# What is needed:
Swap "crown" for "star" in the part of the material that opens with the line containing "This screenshot has height=531, width=998." and closes with the line containing "click(x=39, y=225)". Give back only those lines, with nothing else changed.

(Rows of pointing data)
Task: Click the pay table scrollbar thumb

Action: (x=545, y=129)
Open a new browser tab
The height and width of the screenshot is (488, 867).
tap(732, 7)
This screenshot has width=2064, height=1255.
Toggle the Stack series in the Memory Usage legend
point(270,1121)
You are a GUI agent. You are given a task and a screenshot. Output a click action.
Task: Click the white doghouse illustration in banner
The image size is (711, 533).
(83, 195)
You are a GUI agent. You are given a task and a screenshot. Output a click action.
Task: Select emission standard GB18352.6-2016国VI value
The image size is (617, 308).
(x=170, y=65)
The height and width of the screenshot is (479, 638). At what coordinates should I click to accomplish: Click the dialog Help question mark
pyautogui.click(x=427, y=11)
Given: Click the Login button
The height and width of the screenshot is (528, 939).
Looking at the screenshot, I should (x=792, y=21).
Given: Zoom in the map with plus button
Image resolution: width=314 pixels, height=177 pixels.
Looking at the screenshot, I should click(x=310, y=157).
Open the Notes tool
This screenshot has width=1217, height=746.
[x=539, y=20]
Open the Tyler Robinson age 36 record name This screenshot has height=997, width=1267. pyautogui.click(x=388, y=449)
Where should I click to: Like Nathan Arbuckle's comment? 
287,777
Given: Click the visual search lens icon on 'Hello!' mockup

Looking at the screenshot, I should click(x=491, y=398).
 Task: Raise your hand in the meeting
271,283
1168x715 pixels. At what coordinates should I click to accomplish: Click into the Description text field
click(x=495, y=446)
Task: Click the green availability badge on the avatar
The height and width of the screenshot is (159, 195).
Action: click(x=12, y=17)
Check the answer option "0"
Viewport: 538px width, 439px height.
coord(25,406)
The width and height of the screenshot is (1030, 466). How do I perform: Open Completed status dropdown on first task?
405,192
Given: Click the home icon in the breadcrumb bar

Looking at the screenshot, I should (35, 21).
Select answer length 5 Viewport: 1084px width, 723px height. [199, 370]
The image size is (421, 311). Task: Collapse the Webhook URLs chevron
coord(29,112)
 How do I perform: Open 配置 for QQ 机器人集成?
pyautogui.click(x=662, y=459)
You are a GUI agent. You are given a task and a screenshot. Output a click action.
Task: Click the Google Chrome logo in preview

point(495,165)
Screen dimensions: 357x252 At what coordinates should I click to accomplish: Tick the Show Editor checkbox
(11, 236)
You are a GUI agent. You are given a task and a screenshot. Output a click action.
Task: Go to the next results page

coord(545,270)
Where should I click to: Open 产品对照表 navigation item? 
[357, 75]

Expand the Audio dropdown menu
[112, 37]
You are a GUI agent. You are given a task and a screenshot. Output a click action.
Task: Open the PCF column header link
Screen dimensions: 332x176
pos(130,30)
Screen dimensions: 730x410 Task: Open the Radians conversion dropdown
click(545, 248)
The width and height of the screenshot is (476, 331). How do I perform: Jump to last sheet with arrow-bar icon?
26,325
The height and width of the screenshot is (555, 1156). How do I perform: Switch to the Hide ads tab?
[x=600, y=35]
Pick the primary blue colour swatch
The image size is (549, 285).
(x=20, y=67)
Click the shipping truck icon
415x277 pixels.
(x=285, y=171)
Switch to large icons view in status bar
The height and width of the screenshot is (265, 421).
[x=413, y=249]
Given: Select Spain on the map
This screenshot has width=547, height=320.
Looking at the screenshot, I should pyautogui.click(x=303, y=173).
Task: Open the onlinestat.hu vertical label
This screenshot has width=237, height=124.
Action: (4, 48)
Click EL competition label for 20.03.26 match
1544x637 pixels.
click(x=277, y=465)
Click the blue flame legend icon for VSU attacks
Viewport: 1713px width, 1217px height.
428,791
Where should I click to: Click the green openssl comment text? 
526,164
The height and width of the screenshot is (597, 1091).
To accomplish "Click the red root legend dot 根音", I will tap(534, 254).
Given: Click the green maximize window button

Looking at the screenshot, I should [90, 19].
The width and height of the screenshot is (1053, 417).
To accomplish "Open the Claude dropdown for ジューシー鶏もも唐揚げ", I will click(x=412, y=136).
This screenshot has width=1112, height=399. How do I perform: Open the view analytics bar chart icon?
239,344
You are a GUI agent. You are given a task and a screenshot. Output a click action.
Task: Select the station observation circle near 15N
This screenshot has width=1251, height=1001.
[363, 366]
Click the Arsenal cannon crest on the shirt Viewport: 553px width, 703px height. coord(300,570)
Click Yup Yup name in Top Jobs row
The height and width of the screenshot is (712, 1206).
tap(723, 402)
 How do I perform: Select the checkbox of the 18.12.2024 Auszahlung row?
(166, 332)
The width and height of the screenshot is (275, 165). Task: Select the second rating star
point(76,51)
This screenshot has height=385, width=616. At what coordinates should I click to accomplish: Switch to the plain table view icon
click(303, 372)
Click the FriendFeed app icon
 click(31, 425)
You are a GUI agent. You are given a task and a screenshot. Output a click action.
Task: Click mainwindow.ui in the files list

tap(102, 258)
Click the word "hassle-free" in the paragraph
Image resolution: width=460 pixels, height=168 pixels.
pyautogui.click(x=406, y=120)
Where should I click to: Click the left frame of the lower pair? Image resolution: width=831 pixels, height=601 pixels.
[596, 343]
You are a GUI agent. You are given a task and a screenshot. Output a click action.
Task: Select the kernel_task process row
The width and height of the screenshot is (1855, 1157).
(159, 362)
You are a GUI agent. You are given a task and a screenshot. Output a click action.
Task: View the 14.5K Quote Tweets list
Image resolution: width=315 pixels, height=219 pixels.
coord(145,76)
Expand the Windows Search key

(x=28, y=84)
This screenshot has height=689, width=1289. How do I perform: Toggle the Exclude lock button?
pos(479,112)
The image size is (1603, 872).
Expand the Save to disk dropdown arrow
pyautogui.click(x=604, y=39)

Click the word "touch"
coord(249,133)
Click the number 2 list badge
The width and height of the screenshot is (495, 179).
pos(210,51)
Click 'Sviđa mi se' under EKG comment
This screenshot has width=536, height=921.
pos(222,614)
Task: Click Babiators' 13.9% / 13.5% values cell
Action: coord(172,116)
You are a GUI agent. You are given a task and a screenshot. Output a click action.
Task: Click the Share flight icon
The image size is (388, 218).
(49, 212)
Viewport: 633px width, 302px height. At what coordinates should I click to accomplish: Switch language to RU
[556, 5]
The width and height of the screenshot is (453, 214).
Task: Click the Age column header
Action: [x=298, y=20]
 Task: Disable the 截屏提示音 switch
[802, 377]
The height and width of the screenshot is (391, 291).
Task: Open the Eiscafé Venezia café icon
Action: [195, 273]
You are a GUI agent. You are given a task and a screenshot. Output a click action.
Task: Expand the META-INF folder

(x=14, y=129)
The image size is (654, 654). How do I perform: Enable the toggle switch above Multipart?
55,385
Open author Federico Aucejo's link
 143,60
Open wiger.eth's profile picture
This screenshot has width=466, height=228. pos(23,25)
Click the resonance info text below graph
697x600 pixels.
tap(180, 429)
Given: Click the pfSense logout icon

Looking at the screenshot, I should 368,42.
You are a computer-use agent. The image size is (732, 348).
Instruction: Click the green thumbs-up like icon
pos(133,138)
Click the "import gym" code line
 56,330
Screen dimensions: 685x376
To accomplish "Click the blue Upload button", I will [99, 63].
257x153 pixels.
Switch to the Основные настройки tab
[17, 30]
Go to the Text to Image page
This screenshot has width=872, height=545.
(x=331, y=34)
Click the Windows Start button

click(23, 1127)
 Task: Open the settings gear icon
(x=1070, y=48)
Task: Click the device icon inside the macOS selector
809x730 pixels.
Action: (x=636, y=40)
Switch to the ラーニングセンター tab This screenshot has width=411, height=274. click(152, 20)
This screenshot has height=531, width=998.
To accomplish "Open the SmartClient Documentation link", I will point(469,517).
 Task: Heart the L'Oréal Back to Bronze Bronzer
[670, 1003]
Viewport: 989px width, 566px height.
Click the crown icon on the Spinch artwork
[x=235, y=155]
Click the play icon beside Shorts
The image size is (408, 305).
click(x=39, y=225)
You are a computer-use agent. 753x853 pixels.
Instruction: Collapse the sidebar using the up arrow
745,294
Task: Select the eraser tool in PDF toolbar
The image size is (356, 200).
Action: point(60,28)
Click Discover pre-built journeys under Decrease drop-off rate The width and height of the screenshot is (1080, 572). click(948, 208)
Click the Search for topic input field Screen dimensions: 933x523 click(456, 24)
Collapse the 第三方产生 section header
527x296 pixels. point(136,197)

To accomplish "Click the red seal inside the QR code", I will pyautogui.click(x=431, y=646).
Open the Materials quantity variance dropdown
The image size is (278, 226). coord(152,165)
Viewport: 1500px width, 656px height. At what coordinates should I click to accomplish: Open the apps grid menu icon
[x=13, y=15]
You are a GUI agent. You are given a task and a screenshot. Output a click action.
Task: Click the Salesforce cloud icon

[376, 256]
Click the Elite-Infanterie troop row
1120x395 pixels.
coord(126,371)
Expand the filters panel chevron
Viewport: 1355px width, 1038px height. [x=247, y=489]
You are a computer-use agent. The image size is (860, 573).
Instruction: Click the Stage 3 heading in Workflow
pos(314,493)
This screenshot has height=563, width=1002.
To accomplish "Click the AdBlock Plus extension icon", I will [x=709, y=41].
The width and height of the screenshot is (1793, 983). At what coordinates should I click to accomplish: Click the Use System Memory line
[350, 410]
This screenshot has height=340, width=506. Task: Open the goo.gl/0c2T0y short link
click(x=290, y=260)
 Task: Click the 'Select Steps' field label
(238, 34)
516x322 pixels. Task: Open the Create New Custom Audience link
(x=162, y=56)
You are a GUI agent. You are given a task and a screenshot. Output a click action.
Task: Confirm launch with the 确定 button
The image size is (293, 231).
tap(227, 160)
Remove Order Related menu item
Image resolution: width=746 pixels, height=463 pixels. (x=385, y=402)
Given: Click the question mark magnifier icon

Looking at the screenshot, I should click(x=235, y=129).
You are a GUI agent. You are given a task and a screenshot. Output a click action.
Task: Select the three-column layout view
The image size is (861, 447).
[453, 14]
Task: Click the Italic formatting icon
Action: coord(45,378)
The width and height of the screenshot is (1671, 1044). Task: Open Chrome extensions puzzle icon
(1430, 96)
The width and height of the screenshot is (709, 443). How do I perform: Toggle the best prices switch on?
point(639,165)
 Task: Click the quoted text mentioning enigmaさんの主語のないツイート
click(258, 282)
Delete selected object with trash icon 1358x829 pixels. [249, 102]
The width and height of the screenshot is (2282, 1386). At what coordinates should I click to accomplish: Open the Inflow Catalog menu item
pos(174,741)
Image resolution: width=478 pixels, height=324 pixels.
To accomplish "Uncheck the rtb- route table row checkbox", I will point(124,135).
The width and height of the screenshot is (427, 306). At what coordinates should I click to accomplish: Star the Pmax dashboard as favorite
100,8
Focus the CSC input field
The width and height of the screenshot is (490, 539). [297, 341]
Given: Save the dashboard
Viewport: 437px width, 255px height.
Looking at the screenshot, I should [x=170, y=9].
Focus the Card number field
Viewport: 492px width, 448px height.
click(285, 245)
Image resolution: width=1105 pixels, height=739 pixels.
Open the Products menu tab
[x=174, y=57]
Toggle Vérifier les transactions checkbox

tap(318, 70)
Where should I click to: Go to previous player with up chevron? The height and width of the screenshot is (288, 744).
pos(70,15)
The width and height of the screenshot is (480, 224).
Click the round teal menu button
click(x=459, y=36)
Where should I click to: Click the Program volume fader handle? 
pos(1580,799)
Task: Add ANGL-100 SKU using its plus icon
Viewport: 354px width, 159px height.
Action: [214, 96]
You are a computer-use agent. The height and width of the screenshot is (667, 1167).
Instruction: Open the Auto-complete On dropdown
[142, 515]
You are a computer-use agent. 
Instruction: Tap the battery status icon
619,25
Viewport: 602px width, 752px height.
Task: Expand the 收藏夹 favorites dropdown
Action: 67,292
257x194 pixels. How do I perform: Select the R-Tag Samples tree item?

# Exercise output:
This screenshot has height=531, width=998.
To accomplish "Open the SmartClient Documentation link", I will point(469,517).
 Task: Heart the L'Oréal Back to Bronze Bronzer
[670, 1003]
Viewport: 989px width, 566px height.
Click the star icon on the Spinch artwork
[x=235, y=155]
Click the play icon beside Shorts
The image size is (408, 305).
click(x=39, y=225)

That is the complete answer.